Step 2: cuCIM for GPU-resident preprocessing.

cuCIM (NVIDIA's GPU-accelerated image-processing library) takes over the work that used to run on the CPU: HU windowing, resampling to isotropic spacing, body-mask computation, and per-patient intensity normalization - all on the device, in CuPy/Torch-compatible memory. Volumes that come off Zarr go straight into cuCIM kernels and stay on the GPU. No CPU bounce, no SimpleITK re-encode, no tensor copy back across PCIe.

Step 3: Kornia for 3D augmentation in the same GPU memory.

Augmentation is where most CPU pipelines collapse: 3D elastic deformations, random affine transforms, and intensity jitter on volumetric data are expensive enough that even a 32-core CPU can't feed 8 A100s. Kornia runs the same family of augmentations natively on the GPU - affine, elastic, intensity, noise, and the random patch sampling itself - operating directly on the cuCIM output tensor. Augmentation is part of the training step's compute graph, not a separate process boundary the GPUs wait on.

Step 4: Eval-gated, deterministic, reproducible.

The augmentation pipeline is seeded per-batch and the Zarr chunking is content-addressed, so any training run is exactly reproducible from the run config plus the dataset hash.

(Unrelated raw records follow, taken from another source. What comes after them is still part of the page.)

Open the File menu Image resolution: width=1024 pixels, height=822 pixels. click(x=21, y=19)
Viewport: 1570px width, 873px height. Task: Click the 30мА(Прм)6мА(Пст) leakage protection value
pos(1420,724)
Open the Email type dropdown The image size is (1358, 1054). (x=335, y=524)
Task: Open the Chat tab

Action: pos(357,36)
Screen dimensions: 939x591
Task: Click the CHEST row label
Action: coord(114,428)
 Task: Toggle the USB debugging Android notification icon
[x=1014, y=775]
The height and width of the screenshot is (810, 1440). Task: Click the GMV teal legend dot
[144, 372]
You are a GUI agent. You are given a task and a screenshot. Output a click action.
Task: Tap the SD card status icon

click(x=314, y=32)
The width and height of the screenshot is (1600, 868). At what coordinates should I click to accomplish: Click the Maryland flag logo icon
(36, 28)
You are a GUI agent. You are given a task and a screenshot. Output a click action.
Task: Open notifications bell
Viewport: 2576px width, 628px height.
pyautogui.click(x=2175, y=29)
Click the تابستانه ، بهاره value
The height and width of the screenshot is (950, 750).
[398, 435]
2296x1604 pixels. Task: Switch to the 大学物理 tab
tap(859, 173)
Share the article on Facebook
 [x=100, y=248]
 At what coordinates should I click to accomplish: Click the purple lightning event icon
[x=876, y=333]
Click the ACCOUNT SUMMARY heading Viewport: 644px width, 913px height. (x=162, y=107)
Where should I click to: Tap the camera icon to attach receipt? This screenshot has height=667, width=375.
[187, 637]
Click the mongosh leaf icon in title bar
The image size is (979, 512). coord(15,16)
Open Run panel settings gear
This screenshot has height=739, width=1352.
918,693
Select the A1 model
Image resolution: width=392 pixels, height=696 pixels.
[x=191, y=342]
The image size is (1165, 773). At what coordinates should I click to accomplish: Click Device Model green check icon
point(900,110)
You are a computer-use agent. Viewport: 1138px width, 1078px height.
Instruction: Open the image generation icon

Validation runs without augmentation through the same code path - same cuCIM normalization, same patch geometry - so the eval numbers measure the model, not a second preprocessing pipeline drifting away from training. Training metrics, sweeps, and validation per-cohort breakdowns all land in a Weights & Biases workspace the radiologists and ML team share.

• Single-epoch wallclock dropped from ~9 hours to ~50 minutes on the same 8×A100 box - about a 10× training-throughput lift, no new hardware.
• GPU utilization moved from <30% (CPU-bound dataloader) to >90% sustained (GPU-bound on the actual model).
• Random 3D patch reads are constant-time off the Zarr store regardless of cohort size - the pipeline scales as the customer adds annotated studies, instead of slowing down.
• Augmentation runs in the same GPU memory as preprocessing and the model - zero PCIe round-trips per batch, no CPU augmentation worker pool to tune.
• The whole pipeline runs inside the hospital VLAN - DICOM ingest → Zarr build → training → eval, no PHI egress, no cloud dependency.
• Training pipeline ships to the customer's repo with the Zarr build script, the cuCIM/Kornia transform graph, the W&B project, and a runbook the team can re-run as new annotated studies come in.

The win wasn't a new model architecture or a clever loss - those weren't the bottleneck. The bottleneck was a CPU-bound dataloader and a redundant disk path masquerading as a training problem. Once the data path lives on the GPU, the team's iteration cadence catches up to the rate the radiologists are producing labels, and the actual model work - the part the medical results depend on - finally gets the compute it needed all along.